[TASK DESCRIPTION] Could every line below be written out exactly as it appears?

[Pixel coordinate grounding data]
☆ ☆ ☆ ☆ ☆

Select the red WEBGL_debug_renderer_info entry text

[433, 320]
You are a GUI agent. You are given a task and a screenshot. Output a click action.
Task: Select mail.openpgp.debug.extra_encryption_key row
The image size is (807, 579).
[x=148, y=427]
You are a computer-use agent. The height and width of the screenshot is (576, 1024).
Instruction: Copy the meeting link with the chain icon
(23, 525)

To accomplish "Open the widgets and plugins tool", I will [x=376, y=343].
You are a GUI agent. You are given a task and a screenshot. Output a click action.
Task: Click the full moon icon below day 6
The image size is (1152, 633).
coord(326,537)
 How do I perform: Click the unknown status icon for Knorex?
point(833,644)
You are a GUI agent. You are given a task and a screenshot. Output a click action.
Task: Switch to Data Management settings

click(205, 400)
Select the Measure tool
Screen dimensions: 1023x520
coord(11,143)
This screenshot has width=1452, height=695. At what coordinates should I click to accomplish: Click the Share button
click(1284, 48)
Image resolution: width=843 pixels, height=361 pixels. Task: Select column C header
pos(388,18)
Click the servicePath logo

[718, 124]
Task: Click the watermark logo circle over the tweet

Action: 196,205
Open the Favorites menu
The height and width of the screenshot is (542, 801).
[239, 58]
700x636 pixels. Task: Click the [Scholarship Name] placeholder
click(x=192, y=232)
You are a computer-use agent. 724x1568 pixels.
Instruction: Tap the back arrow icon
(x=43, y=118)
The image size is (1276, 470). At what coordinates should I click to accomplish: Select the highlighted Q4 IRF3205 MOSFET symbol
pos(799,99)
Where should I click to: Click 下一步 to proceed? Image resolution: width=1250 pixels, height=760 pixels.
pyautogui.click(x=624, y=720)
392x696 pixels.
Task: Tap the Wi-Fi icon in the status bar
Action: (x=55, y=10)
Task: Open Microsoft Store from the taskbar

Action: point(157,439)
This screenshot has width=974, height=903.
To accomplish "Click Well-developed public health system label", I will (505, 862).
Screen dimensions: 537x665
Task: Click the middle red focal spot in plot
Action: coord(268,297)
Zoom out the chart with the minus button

☆ ☆ ☆ ☆ ☆

[REPLY]
Select the red WEBGL_debug_renderer_info entry text

[433, 320]
You are a GUI agent. You are given a task and a screenshot. Output a click action.
Task: Select mail.openpgp.debug.extra_encryption_key row
The image size is (807, 579).
[x=148, y=427]
You are a computer-use agent. The height and width of the screenshot is (576, 1024).
Instruction: Copy the meeting link with the chain icon
(23, 525)

To accomplish "Open the widgets and plugins tool", I will [x=376, y=343].
You are a GUI agent. You are given a task and a screenshot. Output a click action.
Task: Click the full moon icon below day 6
The image size is (1152, 633).
coord(326,537)
 How do I perform: Click the unknown status icon for Knorex?
point(833,644)
You are a GUI agent. You are given a task and a screenshot. Output a click action.
Task: Switch to Data Management settings

click(205, 400)
Select the Measure tool
Screen dimensions: 1023x520
coord(11,143)
This screenshot has width=1452, height=695. At what coordinates should I click to accomplish: Click the Share button
click(1284, 48)
Image resolution: width=843 pixels, height=361 pixels. Task: Select column C header
pos(388,18)
Click the servicePath logo

[718, 124]
Task: Click the watermark logo circle over the tweet

Action: 196,205
Open the Favorites menu
The height and width of the screenshot is (542, 801).
[239, 58]
700x636 pixels. Task: Click the [Scholarship Name] placeholder
click(x=192, y=232)
You are a computer-use agent. 724x1568 pixels.
Instruction: Tap the back arrow icon
(x=43, y=118)
The image size is (1276, 470). At what coordinates should I click to accomplish: Select the highlighted Q4 IRF3205 MOSFET symbol
pos(799,99)
Where should I click to: Click 下一步 to proceed? Image resolution: width=1250 pixels, height=760 pixels.
pyautogui.click(x=624, y=720)
392x696 pixels.
Task: Tap the Wi-Fi icon in the status bar
Action: (x=55, y=10)
Task: Open Microsoft Store from the taskbar

Action: point(157,439)
This screenshot has width=974, height=903.
To accomplish "Click Well-developed public health system label", I will (505, 862).
Screen dimensions: 537x665
Task: Click the middle red focal spot in plot
Action: coord(268,297)
Zoom out the chart with the minus button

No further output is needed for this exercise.